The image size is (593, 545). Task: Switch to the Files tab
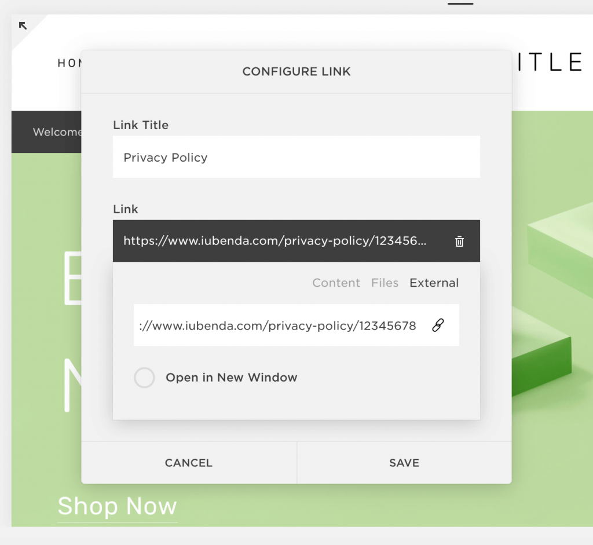pyautogui.click(x=385, y=283)
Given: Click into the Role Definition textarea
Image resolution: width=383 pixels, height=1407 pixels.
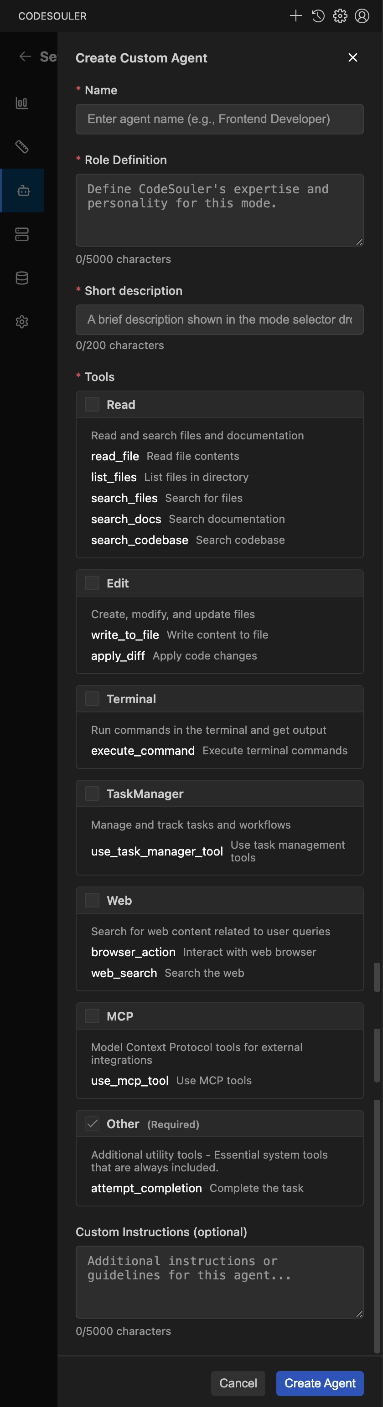Looking at the screenshot, I should pyautogui.click(x=219, y=210).
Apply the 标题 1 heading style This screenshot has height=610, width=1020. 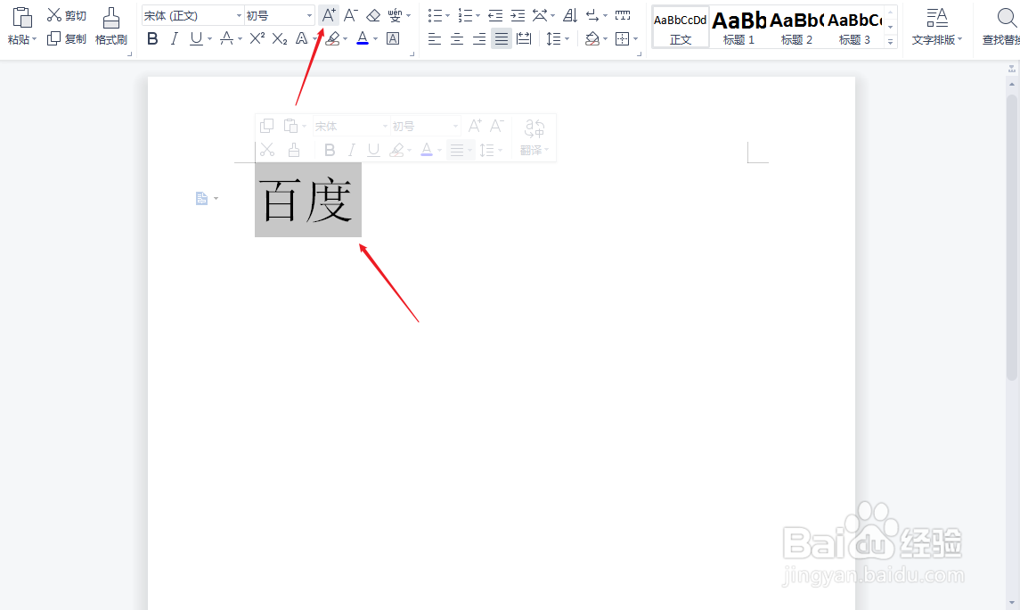coord(738,27)
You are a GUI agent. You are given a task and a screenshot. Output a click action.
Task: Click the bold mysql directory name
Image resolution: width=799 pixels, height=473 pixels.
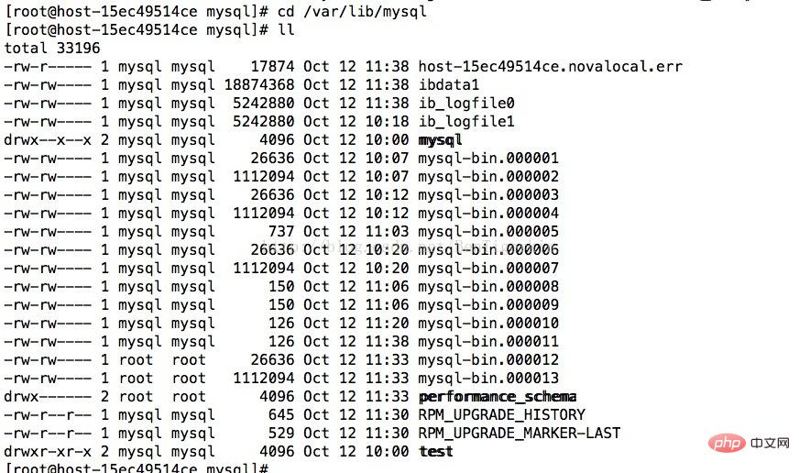point(440,140)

Exercise objective
Retype, without any picture, exactly the lines from the one with "Image resolution: width=799" through the end of the entries, inclusive.

Exercise answer
Image resolution: width=799 pixels, height=473 pixels.
point(440,140)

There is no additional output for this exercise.